● READING PASSAGE:
======
Dorothy Elsie Knowles,  (born April 6, 1927) is a Canadian artist, most notable for her landscape paintings. She is the widow of William Perehudoff, a fellow artist who is closely associated with the Color Field movement.

Career
Knowles studied with Eli Bornstein at the University of Saskatchewan and she went on to study at the Goldsmith School of Art in London and Banff Centre. She was influenced by her studies at the Emma Lake Artists' Workshops. She is known for her often large perceptual landscape paintings and has had exhibitions across Canada and the United States.

Dorothy Knowles was inducted into the Saskatchewan Order of Merit in 1987, and became a Member of the Order of Canada in 2004. She was made a member of the Royal Canadian Academy of Arts.

Two postage stamps depicting paintings by Knowles, The Field of Rapeseed (1971) and North Saskatchewan River (1971) were issued by Canada Post on April 7, 2006.
======
● THINGS TO DO:
1. Using the passage on Dorothy Knowles, what are the answers to these questions?
(a) With whom did Knowles study at the University of Saskatchewan?
(b) In what year was she inducted into the Saskatchewan Order of Merit?
(c) On what date did Canada Post issue the two stamps showing her paintings?
2. Does each statement agree with the passage on Dorothy Knowles? Answer yes or no, and quote the words that decide it.
(a) Knowles became a Member of the Order of Canada in 2004.
(b) Knowles studied at the Goldsmith School of Art in Paris.
(c) Both paintings shown on the stamps date from 1971.

● SOURCE DATA:
======
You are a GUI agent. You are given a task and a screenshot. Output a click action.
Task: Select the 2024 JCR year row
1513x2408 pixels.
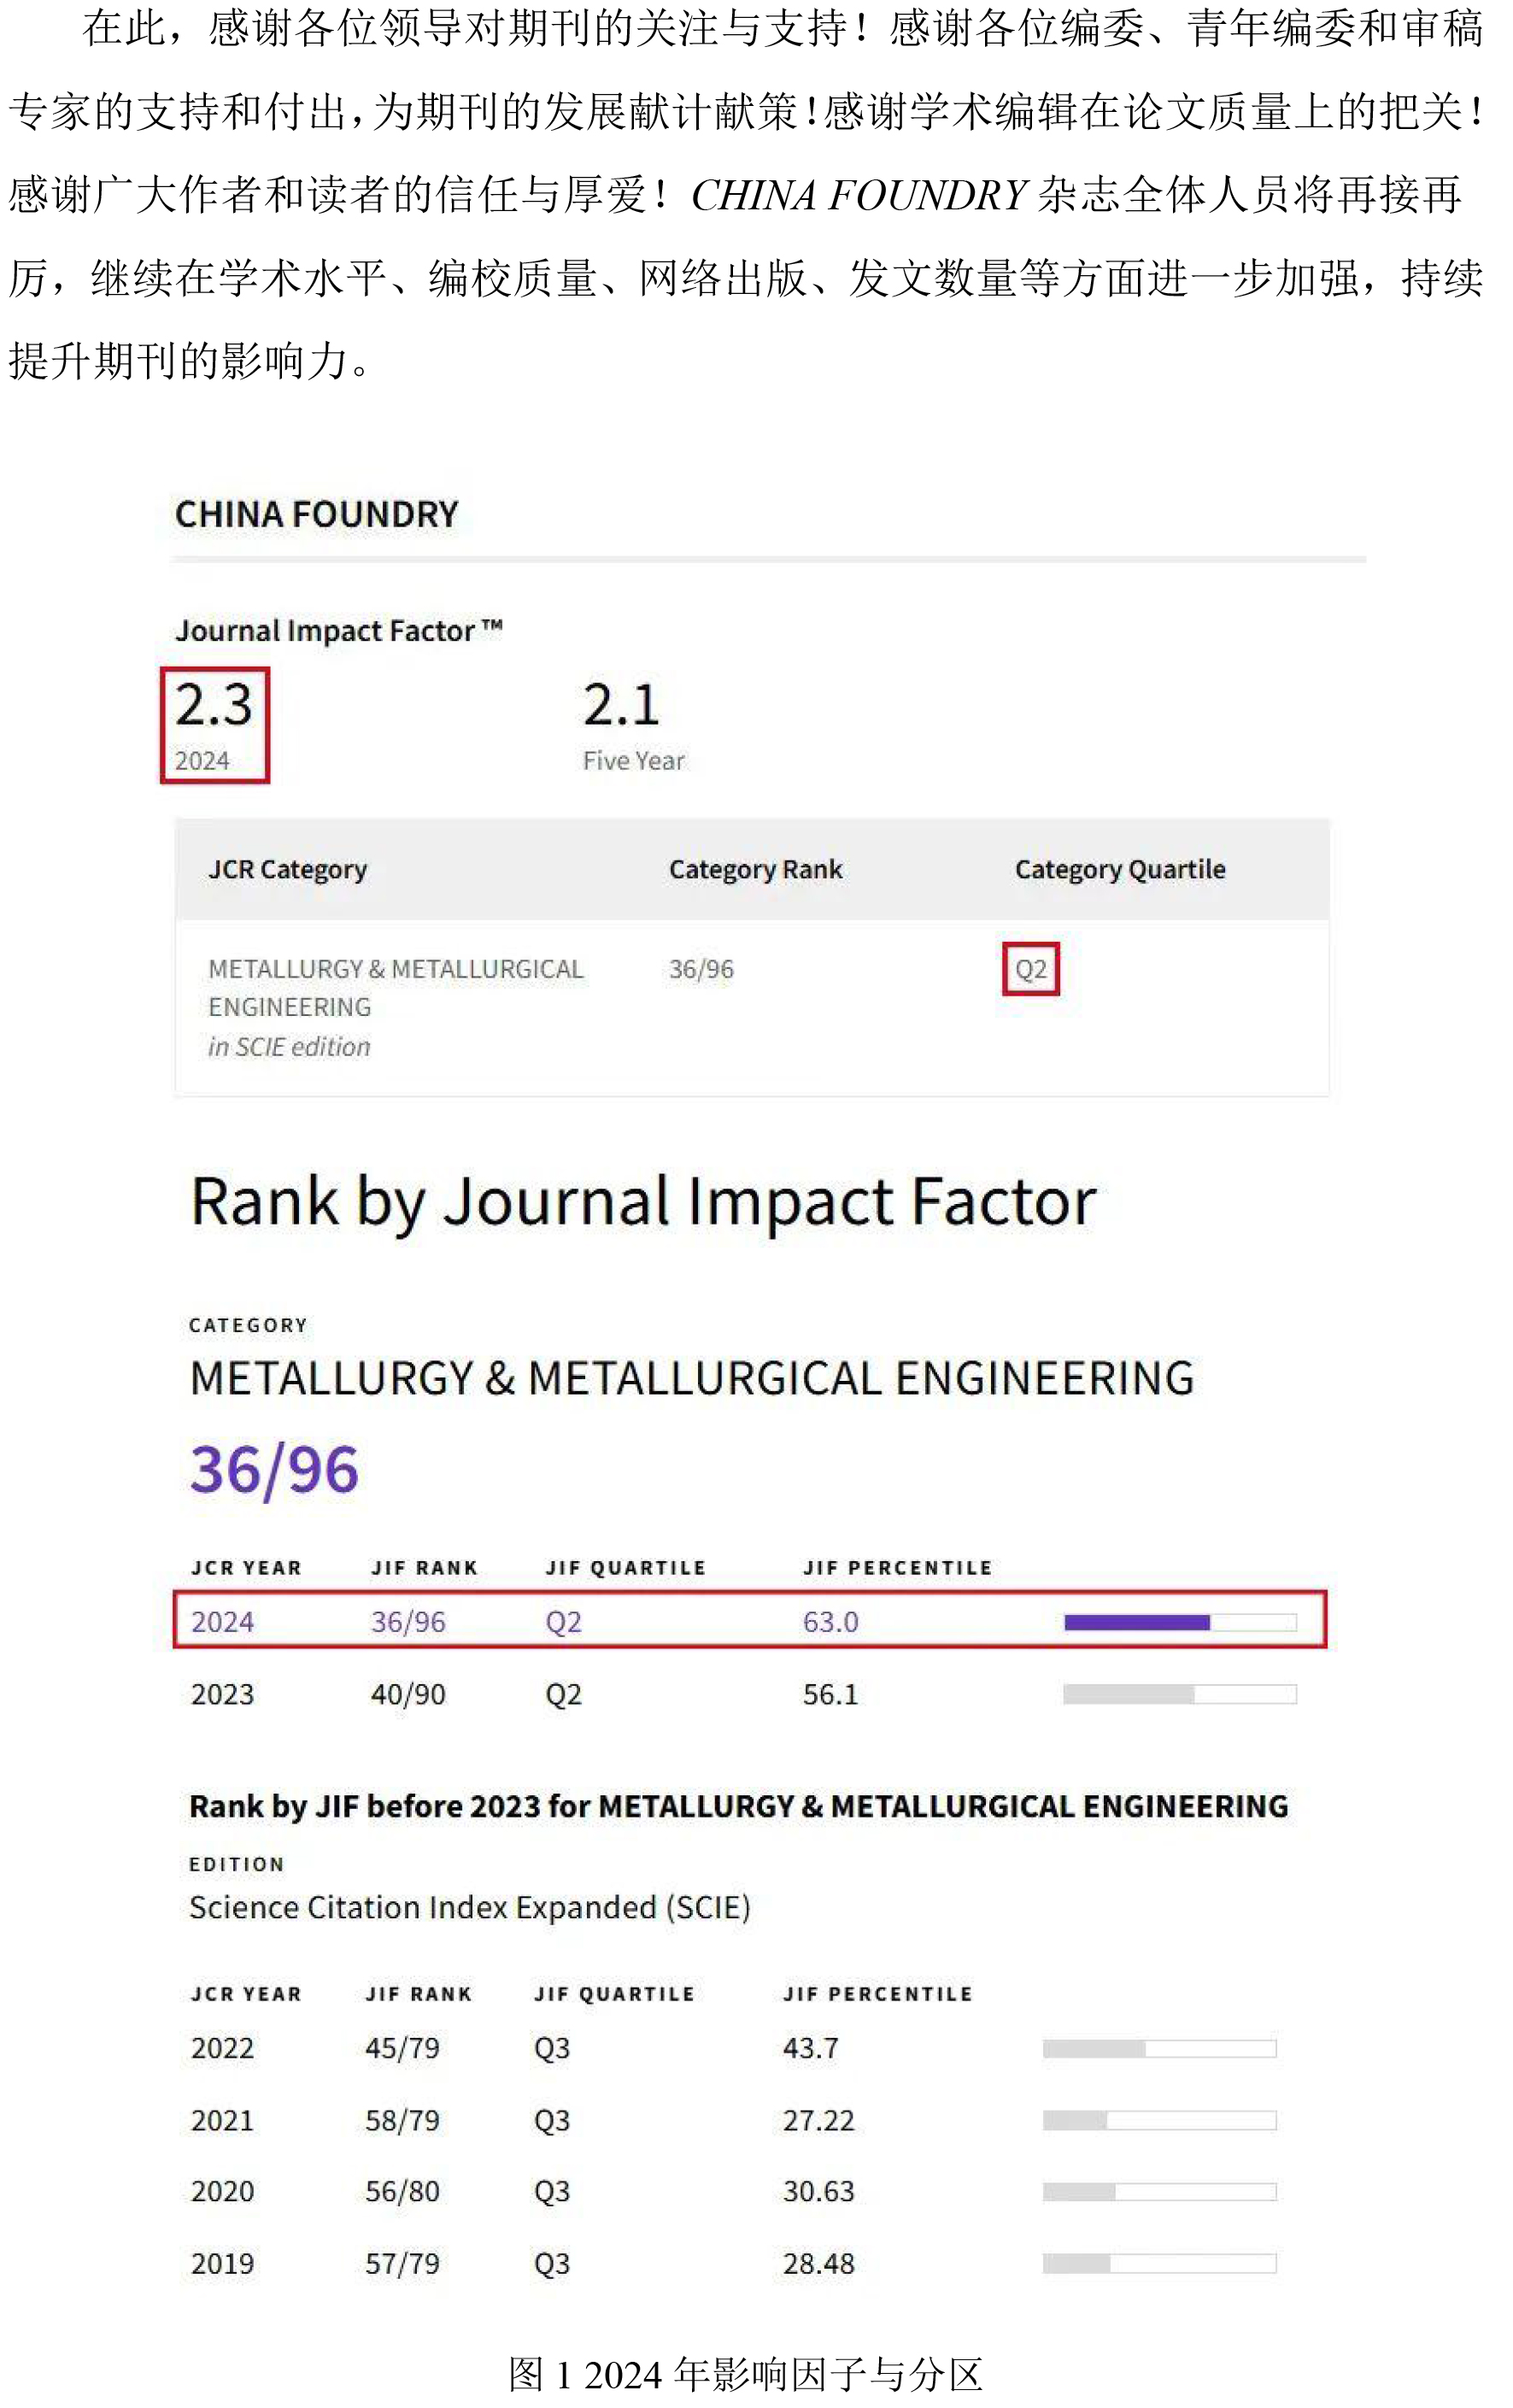pyautogui.click(x=749, y=1619)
======
● THE SOLUTIONS:
1.
(a) Eli Bornstein
(b) 1987
(c) April 7, 2006

2.
(a) Yes: "became a Member of the Order of Canada in 2004"
(b) No: "the Goldsmith School of Art in London"
(c) Yes: "The Field of Rapeseed (1971) and North Saskatchewan River (1971)"